» **Work required**
Write out the data below word for word, leaving out the pictures.

» **Data lines**
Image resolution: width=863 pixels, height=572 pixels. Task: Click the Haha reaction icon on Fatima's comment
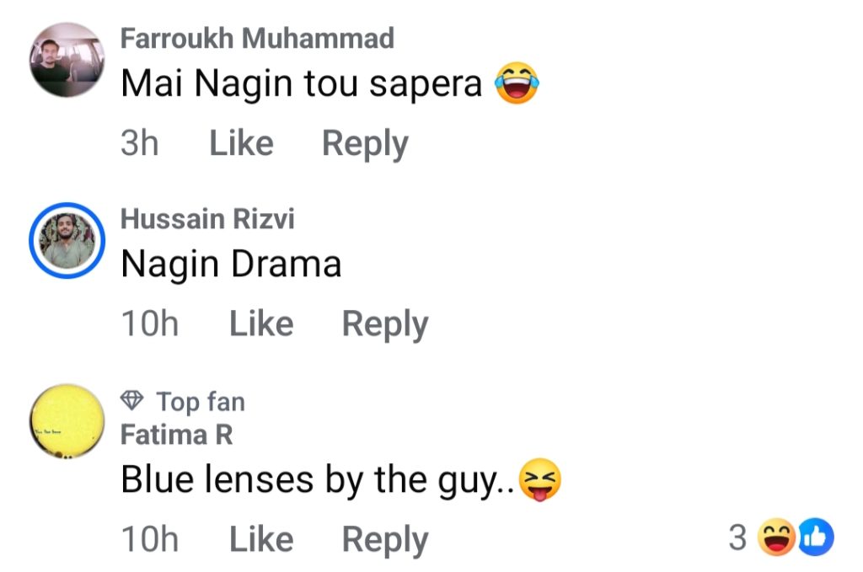776,538
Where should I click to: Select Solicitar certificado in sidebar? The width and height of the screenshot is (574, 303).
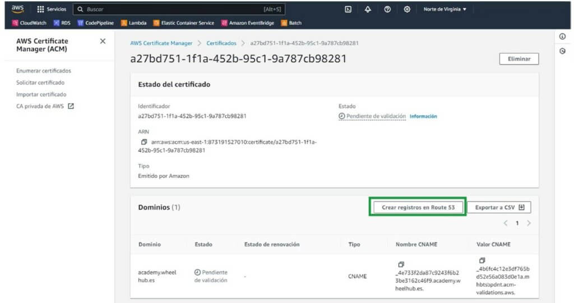click(x=40, y=82)
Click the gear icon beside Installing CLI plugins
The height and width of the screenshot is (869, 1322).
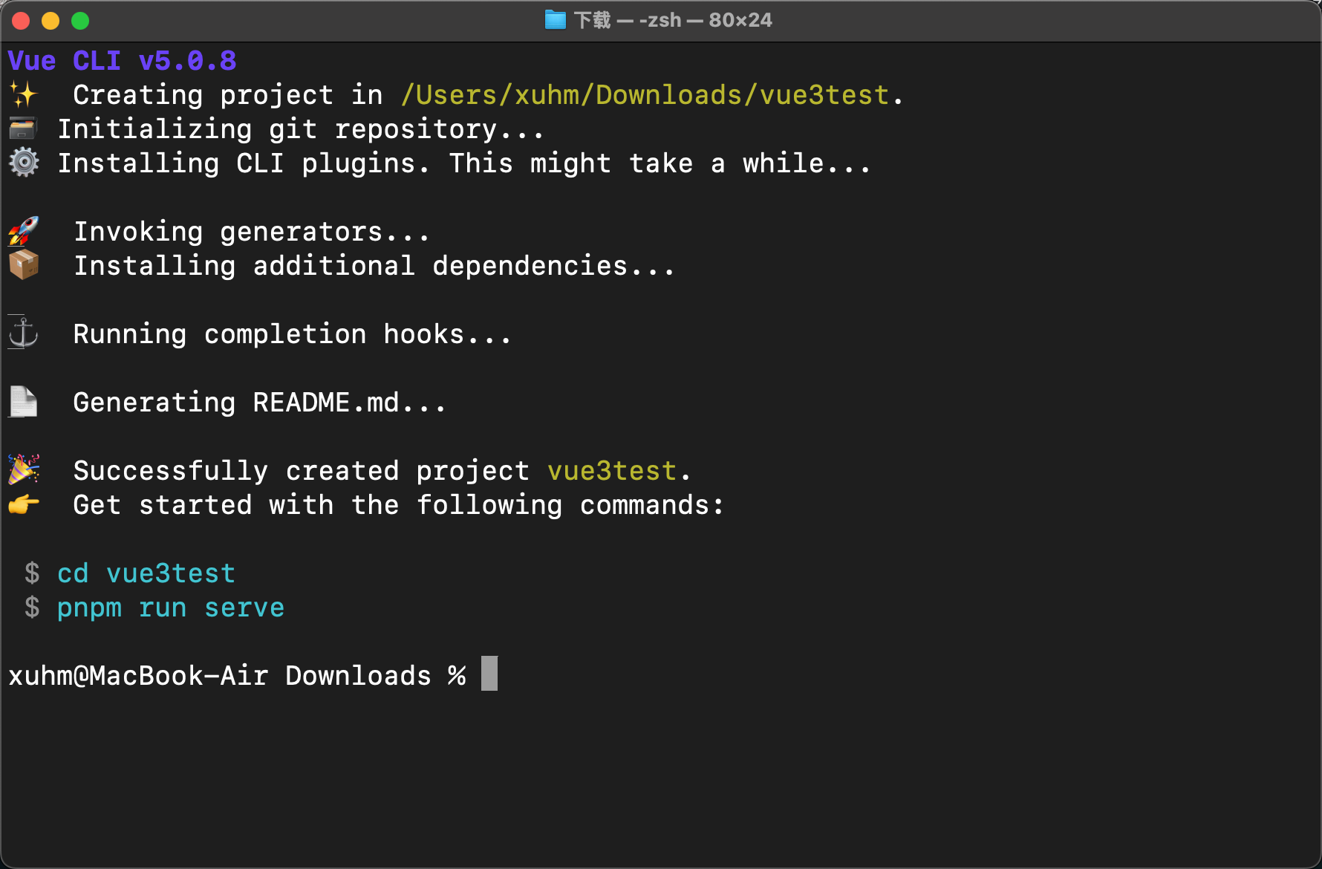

» **Written reply**
Image resolution: width=863 pixels, height=572 pixels. Task: Click the Haha reaction icon on Fatima's comment
776,538
Where should I click to: Select Solicitar certificado in sidebar? The width and height of the screenshot is (574, 303).
click(x=40, y=82)
Click the gear icon beside Installing CLI plugins
The height and width of the screenshot is (869, 1322).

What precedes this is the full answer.